# [PROBLEM]
The expected answer is every line from the material below that has the word "cell".

# [EXERCISE MATERIALS]
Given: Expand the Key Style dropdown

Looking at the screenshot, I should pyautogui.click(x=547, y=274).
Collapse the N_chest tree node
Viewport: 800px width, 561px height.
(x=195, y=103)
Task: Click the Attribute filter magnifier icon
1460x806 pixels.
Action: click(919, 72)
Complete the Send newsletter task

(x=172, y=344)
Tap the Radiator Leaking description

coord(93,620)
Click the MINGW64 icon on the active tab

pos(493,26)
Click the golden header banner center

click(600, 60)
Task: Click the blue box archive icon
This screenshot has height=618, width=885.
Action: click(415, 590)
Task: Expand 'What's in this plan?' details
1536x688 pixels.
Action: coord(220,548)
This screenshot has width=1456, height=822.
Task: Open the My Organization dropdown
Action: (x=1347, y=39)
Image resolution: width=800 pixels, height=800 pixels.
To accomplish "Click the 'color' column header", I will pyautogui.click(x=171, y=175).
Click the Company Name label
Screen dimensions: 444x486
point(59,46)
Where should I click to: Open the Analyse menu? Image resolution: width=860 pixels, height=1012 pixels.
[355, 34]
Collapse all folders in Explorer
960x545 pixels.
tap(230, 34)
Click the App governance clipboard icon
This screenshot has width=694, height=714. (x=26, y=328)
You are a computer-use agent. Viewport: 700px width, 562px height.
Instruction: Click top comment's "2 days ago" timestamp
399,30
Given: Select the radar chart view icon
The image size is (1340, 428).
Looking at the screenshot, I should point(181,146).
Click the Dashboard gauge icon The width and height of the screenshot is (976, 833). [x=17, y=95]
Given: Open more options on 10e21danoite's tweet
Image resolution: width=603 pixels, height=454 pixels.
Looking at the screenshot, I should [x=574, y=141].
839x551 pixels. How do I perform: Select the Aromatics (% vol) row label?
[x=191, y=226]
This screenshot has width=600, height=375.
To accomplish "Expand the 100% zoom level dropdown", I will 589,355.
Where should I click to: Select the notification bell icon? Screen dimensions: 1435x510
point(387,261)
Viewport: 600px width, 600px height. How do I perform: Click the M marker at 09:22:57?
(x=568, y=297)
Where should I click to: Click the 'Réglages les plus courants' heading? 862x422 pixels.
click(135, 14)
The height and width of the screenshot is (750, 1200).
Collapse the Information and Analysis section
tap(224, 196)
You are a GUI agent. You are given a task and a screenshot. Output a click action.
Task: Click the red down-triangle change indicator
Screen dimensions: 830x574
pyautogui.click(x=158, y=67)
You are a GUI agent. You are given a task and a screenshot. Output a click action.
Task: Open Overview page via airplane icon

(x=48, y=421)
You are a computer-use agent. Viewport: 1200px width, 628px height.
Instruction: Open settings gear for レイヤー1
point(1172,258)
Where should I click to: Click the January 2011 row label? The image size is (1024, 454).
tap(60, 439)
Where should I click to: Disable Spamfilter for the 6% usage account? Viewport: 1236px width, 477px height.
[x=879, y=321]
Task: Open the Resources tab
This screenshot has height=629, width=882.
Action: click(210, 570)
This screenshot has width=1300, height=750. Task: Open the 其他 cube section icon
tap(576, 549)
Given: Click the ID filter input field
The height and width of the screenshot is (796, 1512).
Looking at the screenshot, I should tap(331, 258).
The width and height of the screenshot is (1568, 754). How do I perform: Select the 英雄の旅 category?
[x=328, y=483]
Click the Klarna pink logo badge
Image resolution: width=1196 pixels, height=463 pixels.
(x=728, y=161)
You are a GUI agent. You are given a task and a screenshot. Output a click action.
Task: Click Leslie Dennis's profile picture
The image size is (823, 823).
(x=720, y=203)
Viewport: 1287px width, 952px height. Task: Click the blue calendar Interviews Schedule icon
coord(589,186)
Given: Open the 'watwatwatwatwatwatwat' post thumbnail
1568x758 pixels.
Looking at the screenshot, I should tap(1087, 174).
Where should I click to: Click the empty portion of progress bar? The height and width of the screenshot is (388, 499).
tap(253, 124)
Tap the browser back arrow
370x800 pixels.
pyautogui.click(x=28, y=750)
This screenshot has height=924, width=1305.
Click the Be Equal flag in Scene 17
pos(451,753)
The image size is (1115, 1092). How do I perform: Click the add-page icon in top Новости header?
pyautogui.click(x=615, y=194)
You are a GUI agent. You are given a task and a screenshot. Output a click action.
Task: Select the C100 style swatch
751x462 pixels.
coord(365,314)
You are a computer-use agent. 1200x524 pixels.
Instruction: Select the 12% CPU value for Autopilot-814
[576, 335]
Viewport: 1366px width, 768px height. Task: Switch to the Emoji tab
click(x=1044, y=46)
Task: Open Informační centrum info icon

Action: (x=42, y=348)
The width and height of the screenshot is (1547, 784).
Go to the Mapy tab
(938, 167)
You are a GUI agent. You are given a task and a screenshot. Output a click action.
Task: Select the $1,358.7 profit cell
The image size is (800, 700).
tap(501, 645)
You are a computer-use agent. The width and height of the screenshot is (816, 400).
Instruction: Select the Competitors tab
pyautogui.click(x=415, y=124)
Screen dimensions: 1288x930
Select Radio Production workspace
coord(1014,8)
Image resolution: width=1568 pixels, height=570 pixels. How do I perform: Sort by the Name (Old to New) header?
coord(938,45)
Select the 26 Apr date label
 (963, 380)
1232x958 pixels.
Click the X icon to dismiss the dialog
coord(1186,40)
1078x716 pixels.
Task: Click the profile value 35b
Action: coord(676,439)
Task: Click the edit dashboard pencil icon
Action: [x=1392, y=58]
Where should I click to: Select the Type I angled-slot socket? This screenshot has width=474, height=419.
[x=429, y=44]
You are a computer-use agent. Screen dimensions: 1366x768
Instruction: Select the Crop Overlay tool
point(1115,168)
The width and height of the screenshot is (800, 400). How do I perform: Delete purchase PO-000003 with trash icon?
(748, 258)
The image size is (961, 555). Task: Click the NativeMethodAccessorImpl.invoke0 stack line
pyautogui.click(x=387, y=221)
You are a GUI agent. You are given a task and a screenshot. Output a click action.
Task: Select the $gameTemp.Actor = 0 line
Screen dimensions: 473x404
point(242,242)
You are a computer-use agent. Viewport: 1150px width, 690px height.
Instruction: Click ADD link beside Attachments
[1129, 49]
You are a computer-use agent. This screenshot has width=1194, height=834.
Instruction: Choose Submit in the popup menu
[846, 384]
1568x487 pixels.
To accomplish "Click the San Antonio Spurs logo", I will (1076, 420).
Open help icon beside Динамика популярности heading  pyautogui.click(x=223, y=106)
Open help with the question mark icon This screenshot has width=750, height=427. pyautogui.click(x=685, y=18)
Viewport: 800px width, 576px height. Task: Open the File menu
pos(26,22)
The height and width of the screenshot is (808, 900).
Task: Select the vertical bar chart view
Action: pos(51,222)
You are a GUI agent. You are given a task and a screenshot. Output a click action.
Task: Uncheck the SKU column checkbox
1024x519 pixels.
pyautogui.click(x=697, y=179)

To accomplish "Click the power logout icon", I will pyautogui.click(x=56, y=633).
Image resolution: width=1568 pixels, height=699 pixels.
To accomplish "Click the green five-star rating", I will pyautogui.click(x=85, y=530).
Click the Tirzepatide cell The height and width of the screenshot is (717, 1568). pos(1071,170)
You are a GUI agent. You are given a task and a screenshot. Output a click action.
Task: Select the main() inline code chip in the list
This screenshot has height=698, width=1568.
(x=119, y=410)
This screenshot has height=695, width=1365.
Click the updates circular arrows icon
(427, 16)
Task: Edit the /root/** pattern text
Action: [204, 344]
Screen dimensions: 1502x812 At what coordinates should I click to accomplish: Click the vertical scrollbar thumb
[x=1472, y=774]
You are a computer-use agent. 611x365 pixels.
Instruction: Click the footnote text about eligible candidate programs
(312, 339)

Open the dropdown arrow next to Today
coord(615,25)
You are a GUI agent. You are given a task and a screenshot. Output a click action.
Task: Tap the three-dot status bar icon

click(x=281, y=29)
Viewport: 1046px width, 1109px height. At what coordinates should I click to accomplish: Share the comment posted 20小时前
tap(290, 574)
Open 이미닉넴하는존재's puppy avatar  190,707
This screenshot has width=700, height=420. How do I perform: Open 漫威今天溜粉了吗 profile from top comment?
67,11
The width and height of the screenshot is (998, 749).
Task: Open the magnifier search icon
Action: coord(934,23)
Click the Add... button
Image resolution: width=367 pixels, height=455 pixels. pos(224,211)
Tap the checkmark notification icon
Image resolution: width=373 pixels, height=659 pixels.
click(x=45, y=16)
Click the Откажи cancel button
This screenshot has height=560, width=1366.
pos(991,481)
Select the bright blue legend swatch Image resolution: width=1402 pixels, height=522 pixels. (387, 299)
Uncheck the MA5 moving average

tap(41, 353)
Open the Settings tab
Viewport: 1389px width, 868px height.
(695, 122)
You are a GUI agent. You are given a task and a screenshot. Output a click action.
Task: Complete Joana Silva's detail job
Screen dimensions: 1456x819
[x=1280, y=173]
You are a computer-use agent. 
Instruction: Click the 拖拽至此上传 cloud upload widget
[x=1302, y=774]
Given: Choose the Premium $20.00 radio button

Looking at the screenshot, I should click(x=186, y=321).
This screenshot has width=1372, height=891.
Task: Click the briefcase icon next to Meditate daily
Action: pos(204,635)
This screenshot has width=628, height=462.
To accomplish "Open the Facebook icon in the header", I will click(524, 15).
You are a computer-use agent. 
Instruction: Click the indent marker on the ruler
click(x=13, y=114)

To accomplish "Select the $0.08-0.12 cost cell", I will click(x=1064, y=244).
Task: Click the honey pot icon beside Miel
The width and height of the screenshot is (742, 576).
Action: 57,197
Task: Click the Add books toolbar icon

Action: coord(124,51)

# [EXERCISE RESPONSE]
Task: Select the $1,358.7 profit cell
Click the Tirzepatide cell The height and width of the screenshot is (717, 1568). pos(1071,170)
To accomplish "Select the $0.08-0.12 cost cell", I will click(x=1064, y=244).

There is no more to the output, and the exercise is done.